Four in five Africans – mostly women and girls – cook their food over open fires and primitive stoves that are powered by polluting fuels such as wood, charcoal, kerosene and animal waste.

Three-quarters of people rely on these smoky, rudimentary cooking systems for their meals. Much of the time they’re used inside small and enclosed spaces.

Among the harmful toxins released: carbon monoxide, nitrogen oxides and fine particulate matter.

The result, according to the World Bank, is the premature deaths of about 600,000 Africans a year – making dirty cooking an even bigger killer than malaria.

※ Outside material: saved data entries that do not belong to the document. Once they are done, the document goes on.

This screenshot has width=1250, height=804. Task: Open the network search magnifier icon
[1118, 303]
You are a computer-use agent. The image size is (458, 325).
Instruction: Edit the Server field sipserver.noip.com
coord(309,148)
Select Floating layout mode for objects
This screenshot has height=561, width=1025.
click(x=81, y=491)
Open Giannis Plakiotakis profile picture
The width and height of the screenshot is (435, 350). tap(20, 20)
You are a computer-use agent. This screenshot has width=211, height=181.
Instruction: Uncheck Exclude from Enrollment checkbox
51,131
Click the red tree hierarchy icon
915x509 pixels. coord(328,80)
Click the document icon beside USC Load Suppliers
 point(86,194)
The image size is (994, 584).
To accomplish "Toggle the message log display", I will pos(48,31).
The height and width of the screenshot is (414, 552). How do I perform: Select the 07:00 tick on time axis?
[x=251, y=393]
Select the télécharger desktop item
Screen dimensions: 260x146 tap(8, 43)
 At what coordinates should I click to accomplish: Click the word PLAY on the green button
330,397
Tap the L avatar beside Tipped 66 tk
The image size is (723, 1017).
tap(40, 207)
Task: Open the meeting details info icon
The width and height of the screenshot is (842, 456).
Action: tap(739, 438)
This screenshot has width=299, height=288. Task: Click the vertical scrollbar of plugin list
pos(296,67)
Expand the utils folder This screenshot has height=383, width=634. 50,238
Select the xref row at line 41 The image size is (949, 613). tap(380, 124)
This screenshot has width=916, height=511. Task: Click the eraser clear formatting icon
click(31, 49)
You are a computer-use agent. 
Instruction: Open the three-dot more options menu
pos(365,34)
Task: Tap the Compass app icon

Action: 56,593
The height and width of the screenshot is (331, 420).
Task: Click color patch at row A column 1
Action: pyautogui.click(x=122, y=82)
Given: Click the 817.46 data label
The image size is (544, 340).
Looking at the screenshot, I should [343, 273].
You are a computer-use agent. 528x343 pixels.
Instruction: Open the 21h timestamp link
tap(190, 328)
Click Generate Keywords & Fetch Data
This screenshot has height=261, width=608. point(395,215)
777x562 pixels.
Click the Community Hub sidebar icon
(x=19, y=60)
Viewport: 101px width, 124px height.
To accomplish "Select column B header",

Then there are the hundreds of billions of euros in associated health and climate impacts, including increased carbon emissions and deforestation.

Forgotten issue

“This summit has delivered an emphatic commitment to an issue that has been ignored by too many people, for too long,” said Fatih Birol, director of the International Energy Agency (IEA), which convened the Paris event, held on Tuesday.

Pledges came from the European Union, the African Development Bank, countries like the US, investment bodies and oil and gas companies including TotalEnergies and Shell.